> _What you should do_
The lines from the top of the data down to the line with "Task: Toggle Stop Video camera button" should be repeated exactly, both ends included.

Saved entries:

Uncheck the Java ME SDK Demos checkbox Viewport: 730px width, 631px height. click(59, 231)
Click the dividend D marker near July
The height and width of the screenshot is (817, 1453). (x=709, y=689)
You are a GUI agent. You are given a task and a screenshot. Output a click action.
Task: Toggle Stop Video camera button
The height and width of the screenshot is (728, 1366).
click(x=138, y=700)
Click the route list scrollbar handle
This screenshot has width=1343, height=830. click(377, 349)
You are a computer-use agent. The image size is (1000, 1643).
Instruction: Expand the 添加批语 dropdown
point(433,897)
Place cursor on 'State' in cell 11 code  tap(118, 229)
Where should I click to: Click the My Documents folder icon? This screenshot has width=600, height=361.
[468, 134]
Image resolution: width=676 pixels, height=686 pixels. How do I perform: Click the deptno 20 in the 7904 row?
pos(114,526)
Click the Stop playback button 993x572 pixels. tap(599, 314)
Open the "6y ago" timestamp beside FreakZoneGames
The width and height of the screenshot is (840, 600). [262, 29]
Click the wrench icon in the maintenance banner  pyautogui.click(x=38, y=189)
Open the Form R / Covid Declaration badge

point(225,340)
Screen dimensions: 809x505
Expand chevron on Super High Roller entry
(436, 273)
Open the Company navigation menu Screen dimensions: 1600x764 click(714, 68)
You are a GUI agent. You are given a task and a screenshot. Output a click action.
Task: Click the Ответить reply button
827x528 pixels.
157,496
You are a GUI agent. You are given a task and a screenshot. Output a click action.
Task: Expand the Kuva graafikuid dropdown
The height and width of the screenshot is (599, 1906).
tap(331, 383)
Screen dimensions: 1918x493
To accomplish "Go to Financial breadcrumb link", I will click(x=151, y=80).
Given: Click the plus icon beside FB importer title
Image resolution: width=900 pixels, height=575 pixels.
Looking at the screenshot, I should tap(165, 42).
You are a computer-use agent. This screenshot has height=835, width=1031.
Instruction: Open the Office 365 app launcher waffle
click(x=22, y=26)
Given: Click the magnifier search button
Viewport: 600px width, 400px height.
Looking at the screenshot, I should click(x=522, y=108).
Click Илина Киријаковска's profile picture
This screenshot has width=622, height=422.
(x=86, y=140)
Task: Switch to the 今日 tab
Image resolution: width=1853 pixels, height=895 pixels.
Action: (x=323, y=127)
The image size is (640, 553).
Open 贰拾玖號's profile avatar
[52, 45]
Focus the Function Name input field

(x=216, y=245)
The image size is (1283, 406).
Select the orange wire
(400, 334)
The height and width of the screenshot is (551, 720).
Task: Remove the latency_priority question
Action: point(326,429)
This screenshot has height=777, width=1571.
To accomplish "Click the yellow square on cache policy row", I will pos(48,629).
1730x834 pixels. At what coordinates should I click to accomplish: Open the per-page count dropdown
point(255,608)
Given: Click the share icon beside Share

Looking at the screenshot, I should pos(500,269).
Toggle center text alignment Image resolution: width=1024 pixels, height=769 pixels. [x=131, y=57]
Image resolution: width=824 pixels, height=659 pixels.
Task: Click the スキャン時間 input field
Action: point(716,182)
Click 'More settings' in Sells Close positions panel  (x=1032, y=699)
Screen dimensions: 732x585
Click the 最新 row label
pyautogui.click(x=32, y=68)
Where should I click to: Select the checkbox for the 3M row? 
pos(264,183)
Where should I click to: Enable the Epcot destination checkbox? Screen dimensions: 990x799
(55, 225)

> _Answer to the problem_
Uncheck the Java ME SDK Demos checkbox Viewport: 730px width, 631px height. click(59, 231)
Click the dividend D marker near July
The height and width of the screenshot is (817, 1453). (x=709, y=689)
You are a GUI agent. You are given a task and a screenshot. Output a click action.
Task: Toggle Stop Video camera button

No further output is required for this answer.